Data-mining the Internet: What we know, what we don't, and how we can learn more?
Michalis Faloutsos, U.C. Riverside and Christos Faloutsos, CMU
(Full Day - Day 2)

Content:

What do we know about the Internet? How can we learn more about it? Despite significant research efforts, we actually know very little about the Internet. Furthermore, commonly used data analysis techniques based on averages, standard deviation and Poisson processes have exhausted their capabilities. Unfortunately, most network researchers are unaware of the wealth of data-mining and statistical analysis tools available. The goal of this tutorial is to bridge the gap between networking and data-mining research.

First, we present the state of the art of WHAT we know about modeling and simulating the Internet. Second, we present cutting edge techniques on HOW to further our understanding of the network. The following two scenarios describe the type of questions this tutorial will answer:

· Scenario 1 (WHAT): You want to simulate your new protocol. What topology should you use? What is the distribution of sources and destinations? What is the traffic intensity of each connection? What kind of background traffic should you use?

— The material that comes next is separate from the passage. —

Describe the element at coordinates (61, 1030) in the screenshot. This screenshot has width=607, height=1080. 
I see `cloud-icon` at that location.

· Scenario 2 (HOW): You just obtained large amount of measured data regarding round trip delays among several node pairs over a few hours. How can you characterize it? How do you compare the delays between different end-points? How do you cluster "similar" round-trip behavior? How can you identify abnormal behavior such as a Distributed Denial of Service Attack (DDoS)?

Intended Audience:

This tutorial is intended for network researchers who want to a) conduct realistic simulations, b) analyze real data by identifying patterns and abnormal behavior, and c) get quickly up-to-date with the latest data-mining tools. The tutorial is self-contained so that it can be accessible to students, while at the same time, it will contain useful material for seasoned networking researchers from academia and industry.

Speaker's Biographies:

The instructors have collaborated for the past 4 years, resulting in multiple joint papers. This joint work has been a fusion of the two research focuses of the collaborators: networking and data-mining. This work has focused on Internet modeling using the advanced data-mining techniques and has lead to discoveries that would not have been feasible otherwise.

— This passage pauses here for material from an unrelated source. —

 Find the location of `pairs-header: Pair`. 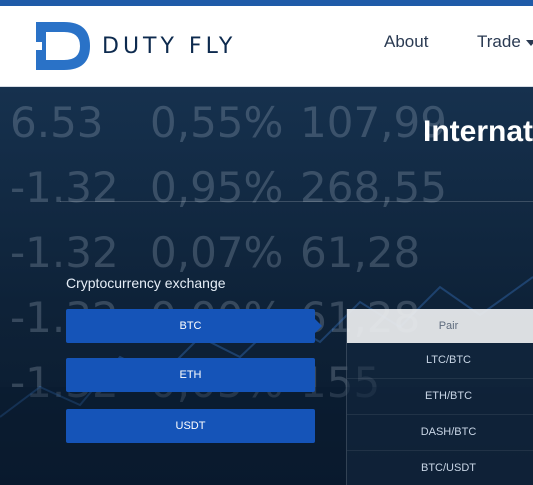

pairs-header: Pair is located at coordinates (440, 326).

MICHALIS FALOUTSOS received a B.Sc. degree in Electrical Engineering (1993) from the National Technical University of Athens, Greece and a M.Sc. and Ph.D. degrees in Computer Science from the University of Toronto, Canada (1999). He is currently an assistant professor at the University of California Riverside. He received a NSF CAREER award (2000) and two major DARPA grants. He has co-authored with Christos and Petros Faloutsos, the highly cited paper "On Powerlaws of the Internet Topology" (SIGCOMM'99), which renewed the interest of the community in modeling the Internet topology. His interests include Internet measurements, multicast protocols, real-time communications, and wireless networks.

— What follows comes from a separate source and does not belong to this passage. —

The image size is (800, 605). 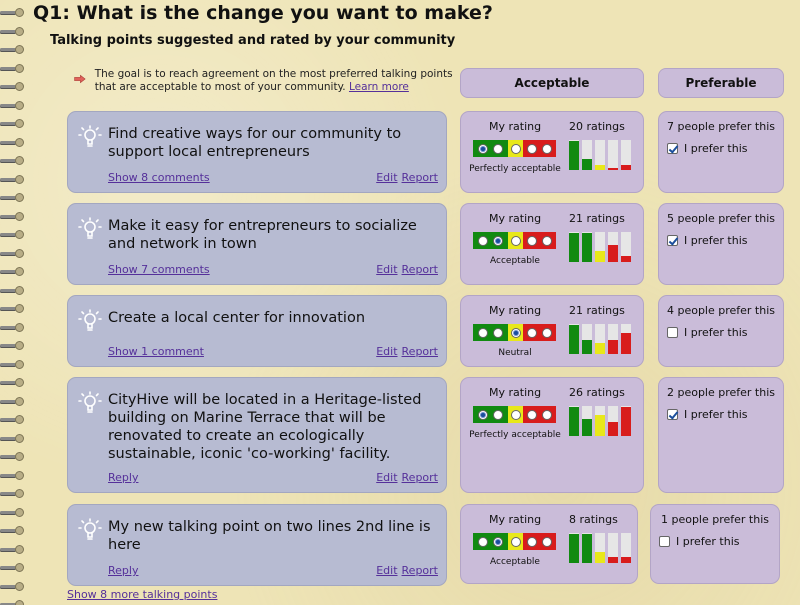 What do you see at coordinates (80, 79) in the screenshot?
I see `arrow-right-icon` at bounding box center [80, 79].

CHRISTOS FALOUTSOS received a B.Sc. degree in Electrical Engineering (1981) from the National Technical University of Athens, Greece and a M.Sc. and Ph.D. degrees in Computer Science from the University of Toronto, Canada. He is currently a professor at Carnegie Mellon University. He has received an NSF Presidential Young Investigator Award (1989), three "best paper" awards (SIGMOD 94, VLDB 97, KDD01 (runner-up)), and four teaching awards. He has published over 100 refereed articles, one monograph, and holds four patents. His research interests include data-mining, network analysis, indexing in relational and multimedia databases.